__Exercise__.
From the line containing "Task: Click the Saturation knob" to the final line of the material below, return every line exactly. Do not include pictures.

____ Dataset

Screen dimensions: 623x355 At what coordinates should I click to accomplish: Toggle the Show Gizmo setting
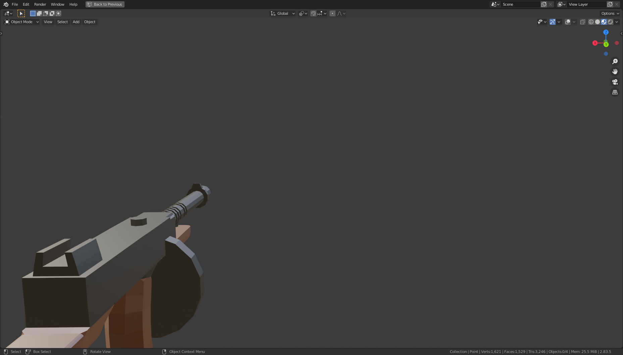(x=553, y=21)
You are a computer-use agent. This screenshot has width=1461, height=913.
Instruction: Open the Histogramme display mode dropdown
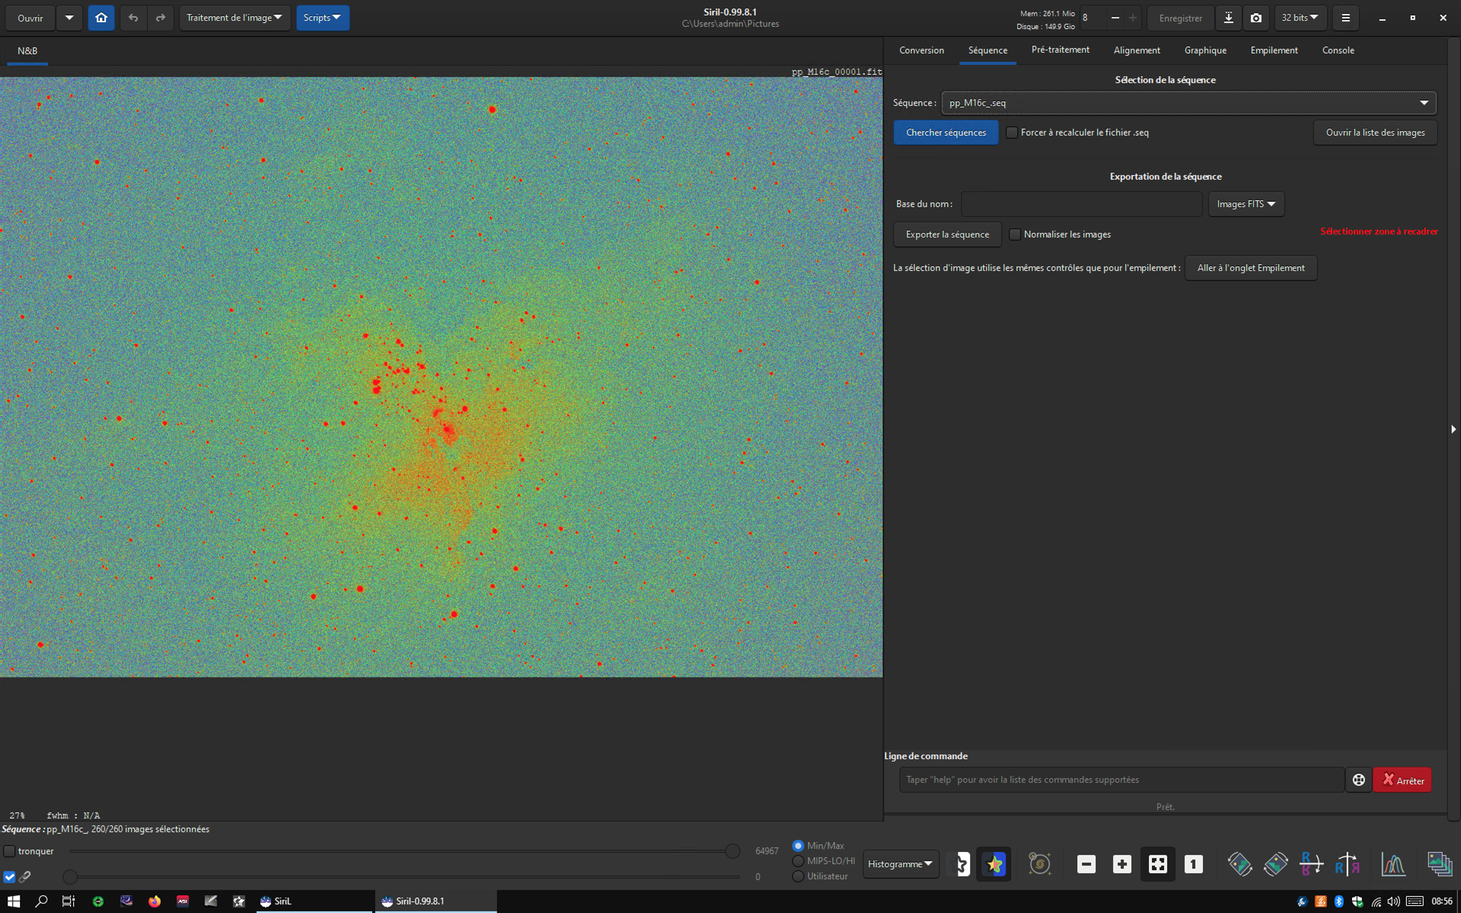(900, 864)
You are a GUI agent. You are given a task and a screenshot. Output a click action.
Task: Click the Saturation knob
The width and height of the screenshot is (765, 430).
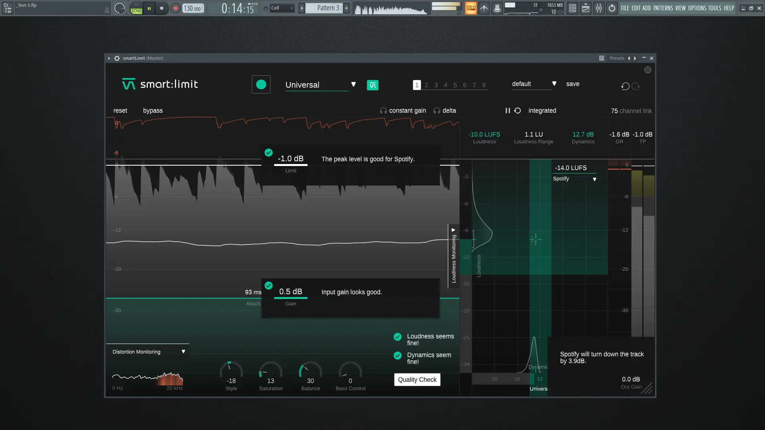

________

__Task response__.
Task: Click the Saturation knob
The width and height of the screenshot is (765, 430).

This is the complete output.